Copy the records below, replacing each "Screen dimensions" with "Screen size" and leaving everything else unchanged.

# # #

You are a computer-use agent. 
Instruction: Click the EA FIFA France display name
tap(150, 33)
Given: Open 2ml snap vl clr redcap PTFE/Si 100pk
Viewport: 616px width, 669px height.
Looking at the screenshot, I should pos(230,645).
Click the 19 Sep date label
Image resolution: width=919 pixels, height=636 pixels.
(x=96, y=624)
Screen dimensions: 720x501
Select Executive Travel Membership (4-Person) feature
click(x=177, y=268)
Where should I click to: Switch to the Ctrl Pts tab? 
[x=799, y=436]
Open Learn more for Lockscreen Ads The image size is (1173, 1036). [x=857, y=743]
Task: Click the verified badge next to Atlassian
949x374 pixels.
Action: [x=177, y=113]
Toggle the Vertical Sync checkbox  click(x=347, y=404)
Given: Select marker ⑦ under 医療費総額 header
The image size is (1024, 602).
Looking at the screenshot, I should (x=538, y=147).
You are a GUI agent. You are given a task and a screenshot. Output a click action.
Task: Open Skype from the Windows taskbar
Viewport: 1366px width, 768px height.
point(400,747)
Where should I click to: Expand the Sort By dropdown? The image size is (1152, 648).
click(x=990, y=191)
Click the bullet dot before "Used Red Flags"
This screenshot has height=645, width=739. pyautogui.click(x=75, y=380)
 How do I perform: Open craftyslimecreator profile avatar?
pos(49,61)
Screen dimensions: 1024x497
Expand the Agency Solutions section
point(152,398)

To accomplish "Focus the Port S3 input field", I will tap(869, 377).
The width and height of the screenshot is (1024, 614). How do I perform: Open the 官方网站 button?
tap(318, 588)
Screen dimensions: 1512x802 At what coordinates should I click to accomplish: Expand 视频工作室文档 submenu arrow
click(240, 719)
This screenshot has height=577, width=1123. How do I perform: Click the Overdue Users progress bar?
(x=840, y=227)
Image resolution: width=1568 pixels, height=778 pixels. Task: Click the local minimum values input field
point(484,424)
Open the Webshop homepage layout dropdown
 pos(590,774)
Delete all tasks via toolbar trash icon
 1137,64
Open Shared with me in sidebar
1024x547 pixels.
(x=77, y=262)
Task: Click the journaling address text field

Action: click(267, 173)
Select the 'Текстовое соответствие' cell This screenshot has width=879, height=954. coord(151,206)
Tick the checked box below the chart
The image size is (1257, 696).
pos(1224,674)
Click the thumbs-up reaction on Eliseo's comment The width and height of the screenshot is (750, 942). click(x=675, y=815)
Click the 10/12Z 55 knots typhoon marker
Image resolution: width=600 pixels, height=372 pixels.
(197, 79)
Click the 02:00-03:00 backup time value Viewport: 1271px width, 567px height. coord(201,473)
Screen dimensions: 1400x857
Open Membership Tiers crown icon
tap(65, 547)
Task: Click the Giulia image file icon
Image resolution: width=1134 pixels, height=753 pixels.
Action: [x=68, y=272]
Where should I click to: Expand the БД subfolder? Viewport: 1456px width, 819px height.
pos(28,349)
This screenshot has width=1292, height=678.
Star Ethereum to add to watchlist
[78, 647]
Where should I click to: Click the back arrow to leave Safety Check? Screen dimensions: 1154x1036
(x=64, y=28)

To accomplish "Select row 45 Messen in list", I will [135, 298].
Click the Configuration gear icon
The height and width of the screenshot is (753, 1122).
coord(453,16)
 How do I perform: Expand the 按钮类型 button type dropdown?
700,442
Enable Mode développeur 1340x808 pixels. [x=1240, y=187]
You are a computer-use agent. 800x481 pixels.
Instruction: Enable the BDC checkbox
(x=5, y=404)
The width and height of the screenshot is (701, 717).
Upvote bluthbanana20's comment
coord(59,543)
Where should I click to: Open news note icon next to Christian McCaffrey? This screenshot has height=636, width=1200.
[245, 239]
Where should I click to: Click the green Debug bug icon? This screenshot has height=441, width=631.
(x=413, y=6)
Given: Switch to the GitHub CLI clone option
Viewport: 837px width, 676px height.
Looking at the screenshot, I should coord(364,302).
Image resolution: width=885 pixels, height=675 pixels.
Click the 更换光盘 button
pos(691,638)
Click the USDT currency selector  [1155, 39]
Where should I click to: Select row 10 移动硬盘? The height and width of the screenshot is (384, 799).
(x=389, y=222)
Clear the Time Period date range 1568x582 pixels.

# # #

**Exercise solution**
You are a computer-use agent. 
Instruction: Click the EA FIFA France display name
tap(150, 33)
Given: Open 2ml snap vl clr redcap PTFE/Si 100pk
Viewport: 616px width, 669px height.
Looking at the screenshot, I should pos(230,645).
Click the 19 Sep date label
Image resolution: width=919 pixels, height=636 pixels.
(x=96, y=624)
Screen size: 720x501
Select Executive Travel Membership (4-Person) feature
click(x=177, y=268)
Where should I click to: Switch to the Ctrl Pts tab? 
[x=799, y=436]
Open Learn more for Lockscreen Ads The image size is (1173, 1036). [x=857, y=743]
Task: Click the verified badge next to Atlassian
949x374 pixels.
Action: [x=177, y=113]
Toggle the Vertical Sync checkbox  click(x=347, y=404)
Given: Select marker ⑦ under 医療費総額 header
The image size is (1024, 602).
Looking at the screenshot, I should (x=538, y=147).
You are a GUI agent. You are given a task and a screenshot. Output a click action.
Task: Open Skype from the Windows taskbar
Viewport: 1366px width, 768px height.
point(400,747)
Where should I click to: Expand the Sort By dropdown? The image size is (1152, 648).
click(x=990, y=191)
Click the bullet dot before "Used Red Flags"
This screenshot has height=645, width=739. pyautogui.click(x=75, y=380)
 How do I perform: Open craftyslimecreator profile avatar?
pos(49,61)
Screen size: 1024x497
Expand the Agency Solutions section
point(152,398)

To accomplish "Focus the Port S3 input field", I will tap(869, 377).
The width and height of the screenshot is (1024, 614). How do I perform: Open the 官方网站 button?
tap(318, 588)
Screen size: 1512x802 At what coordinates should I click to accomplish: Expand 视频工作室文档 submenu arrow
click(240, 719)
This screenshot has height=577, width=1123. How do I perform: Click the Overdue Users progress bar?
(x=840, y=227)
Image resolution: width=1568 pixels, height=778 pixels. Task: Click the local minimum values input field
point(484,424)
Open the Webshop homepage layout dropdown
 pos(590,774)
Delete all tasks via toolbar trash icon
 1137,64
Open Shared with me in sidebar
1024x547 pixels.
(x=77, y=262)
Task: Click the journaling address text field

Action: click(267, 173)
Select the 'Текстовое соответствие' cell This screenshot has width=879, height=954. coord(151,206)
Tick the checked box below the chart
The image size is (1257, 696).
pos(1224,674)
Click the thumbs-up reaction on Eliseo's comment The width and height of the screenshot is (750, 942). click(x=675, y=815)
Click the 10/12Z 55 knots typhoon marker
Image resolution: width=600 pixels, height=372 pixels.
(197, 79)
Click the 02:00-03:00 backup time value Viewport: 1271px width, 567px height. coord(201,473)
Screen size: 1400x857
Open Membership Tiers crown icon
tap(65, 547)
Task: Click the Giulia image file icon
Image resolution: width=1134 pixels, height=753 pixels.
Action: [x=68, y=272]
Where should I click to: Expand the БД subfolder? Viewport: 1456px width, 819px height.
pos(28,349)
This screenshot has width=1292, height=678.
Star Ethereum to add to watchlist
[78, 647]
Where should I click to: Click the back arrow to leave Safety Check? Screen size: 1154x1036
(x=64, y=28)

To accomplish "Select row 45 Messen in list", I will [135, 298].
Click the Configuration gear icon
The height and width of the screenshot is (753, 1122).
coord(453,16)
 How do I perform: Expand the 按钮类型 button type dropdown?
700,442
Enable Mode développeur 1340x808 pixels. [x=1240, y=187]
You are a computer-use agent. 800x481 pixels.
Instruction: Enable the BDC checkbox
(x=5, y=404)
The width and height of the screenshot is (701, 717).
Upvote bluthbanana20's comment
coord(59,543)
Where should I click to: Open news note icon next to Christian McCaffrey? This screenshot has height=636, width=1200.
[245, 239]
Where should I click to: Click the green Debug bug icon? This screenshot has height=441, width=631.
(x=413, y=6)
Given: Switch to the GitHub CLI clone option
Viewport: 837px width, 676px height.
Looking at the screenshot, I should coord(364,302).
Image resolution: width=885 pixels, height=675 pixels.
Click the 更换光盘 button
pos(691,638)
Click the USDT currency selector  [1155, 39]
Where should I click to: Select row 10 移动硬盘? The height and width of the screenshot is (384, 799).
(x=389, y=222)
Clear the Time Period date range 1568x582 pixels.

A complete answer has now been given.